= Leibulf of Provence =

Leibulf, Leybulf, or Letibulf was the Count of Provence in the early ninth century. Along with Gaucelm, who ruled Septimania, and Bera, who ruled Catalonia, he was one of the three most important magnates in the south during the early reign of Louis the Pious, during which the emperor reorganised that territory's government.

Leibulf's origins are unknown, though the probability is high that he was a native of Provence where he held ex rebus proprietas (allodial land) in Arles. His rise to power occurred in the last years of the reign of Charlemagne (768 - 814), who may have granted him many of the honores he held. Along with Bera's Goths and Duke Sancho I's Gascons, he led a contingent of Provençals on Louis the Pious' expedition against Barcelona in 801 - 802.

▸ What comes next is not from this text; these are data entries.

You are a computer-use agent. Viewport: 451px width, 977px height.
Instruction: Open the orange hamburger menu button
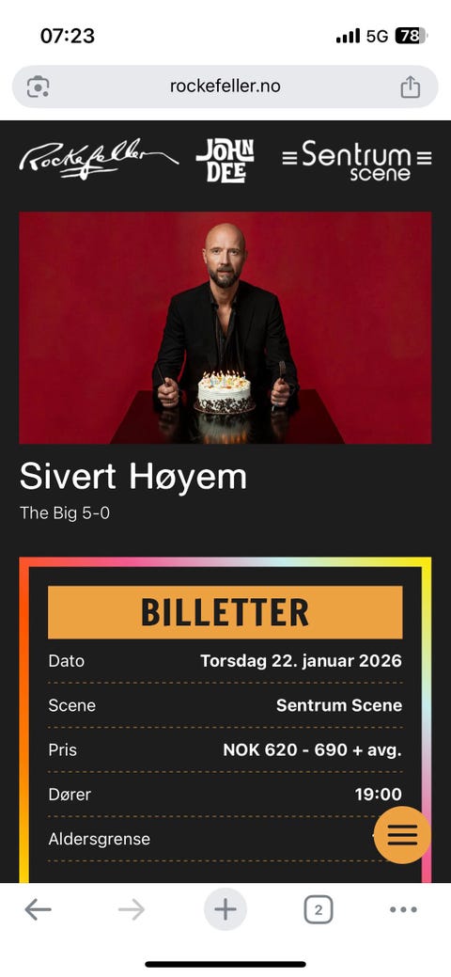pyautogui.click(x=402, y=834)
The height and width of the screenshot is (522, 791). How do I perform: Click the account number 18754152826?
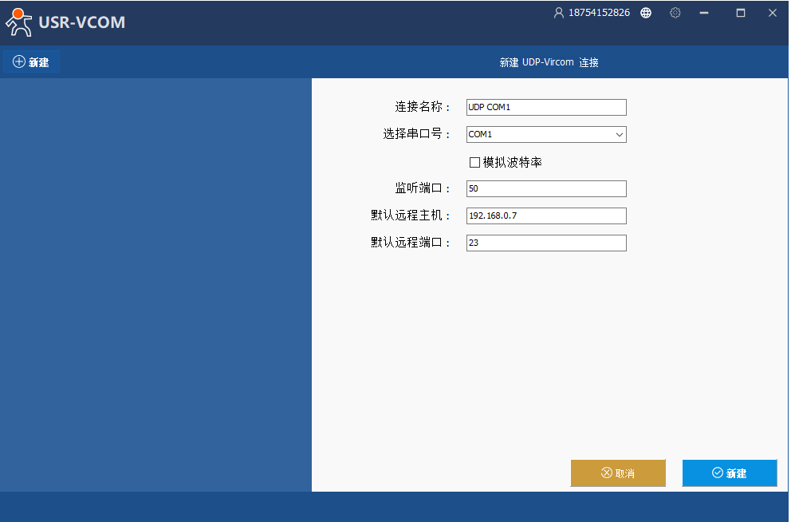click(599, 13)
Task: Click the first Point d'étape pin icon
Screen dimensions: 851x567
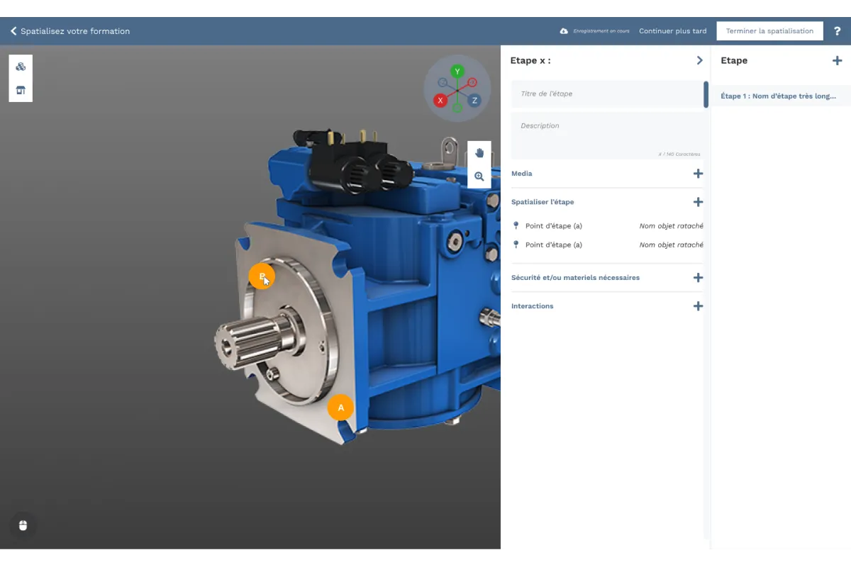Action: 516,225
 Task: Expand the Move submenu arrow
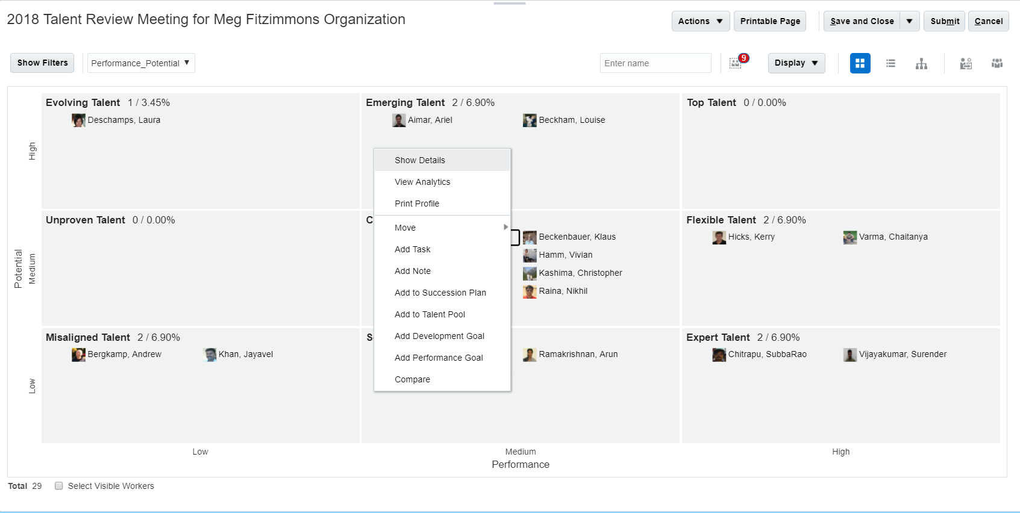(x=505, y=227)
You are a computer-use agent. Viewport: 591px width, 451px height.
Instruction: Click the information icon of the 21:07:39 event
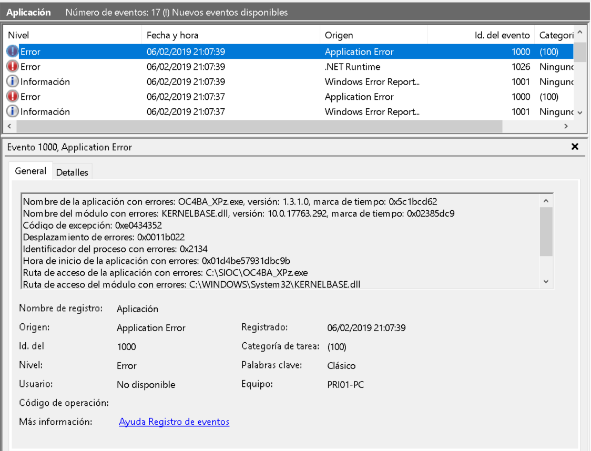pos(12,81)
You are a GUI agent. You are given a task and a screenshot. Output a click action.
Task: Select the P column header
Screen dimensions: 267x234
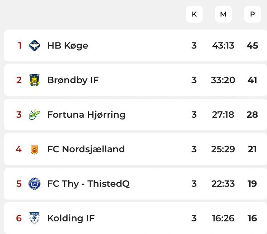pyautogui.click(x=252, y=14)
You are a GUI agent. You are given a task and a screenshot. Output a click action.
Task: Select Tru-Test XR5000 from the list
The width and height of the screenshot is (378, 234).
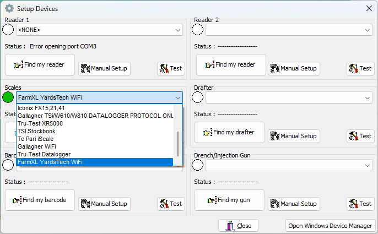[x=40, y=124]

Leibulf was a patron of the monastery of Lérins. He exchanged some estates with Noton, Archbishop of Arles. He died in 829 (after 16 March, date of his last donation to Lérins) and Bernard of Septimania was given his honores. He was probably succeeded in Provence by the dux Guerin. He left a wife named Oda who had likewise patronised Lérins.

==Sources==
- Lewis, Archibald R. The Development of Southern French and Catalan Society, 718-1050. University of Texas Press: Austin, 1965.
- Février, P. "La donation faite à Lérins par le comte Leibulfe." Provence Historique, Vol. VI. 1956.